**LISTED ENTRIES:**
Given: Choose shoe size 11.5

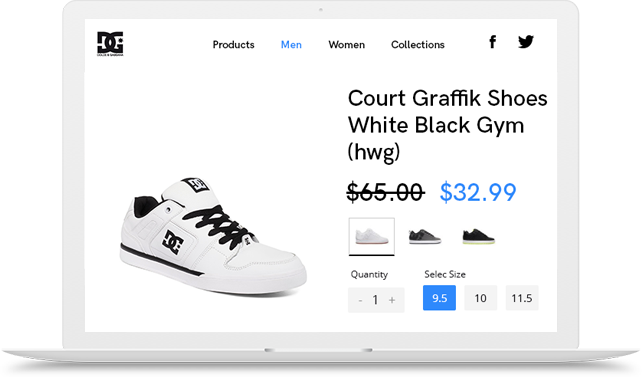Looking at the screenshot, I should point(522,298).
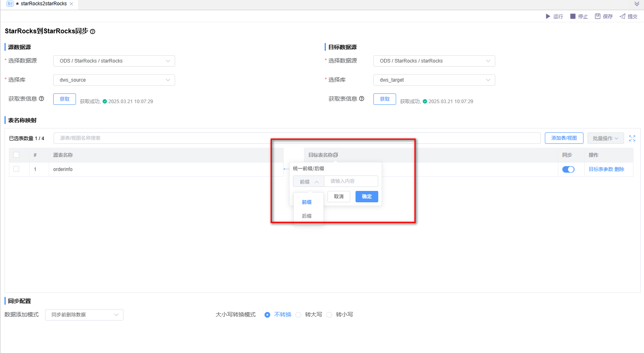Check the orderinfo row checkbox
The height and width of the screenshot is (353, 644).
coord(16,169)
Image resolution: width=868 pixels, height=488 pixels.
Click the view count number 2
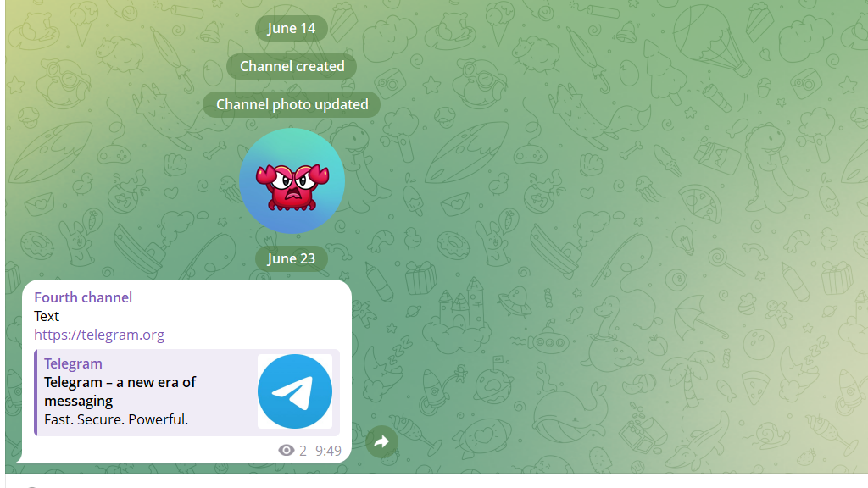click(303, 451)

**YOUR OBJECTIVE:** Everything in the data must be printed verbatim except the pictures.

**SOLUTION BELOW:**
Given: Choose shoe size 11.5

Looking at the screenshot, I should point(522,298).
Check the orderinfo row checkbox
The height and width of the screenshot is (353, 644).
coord(16,169)
Image resolution: width=868 pixels, height=488 pixels.
Click the view count number 2
click(303, 451)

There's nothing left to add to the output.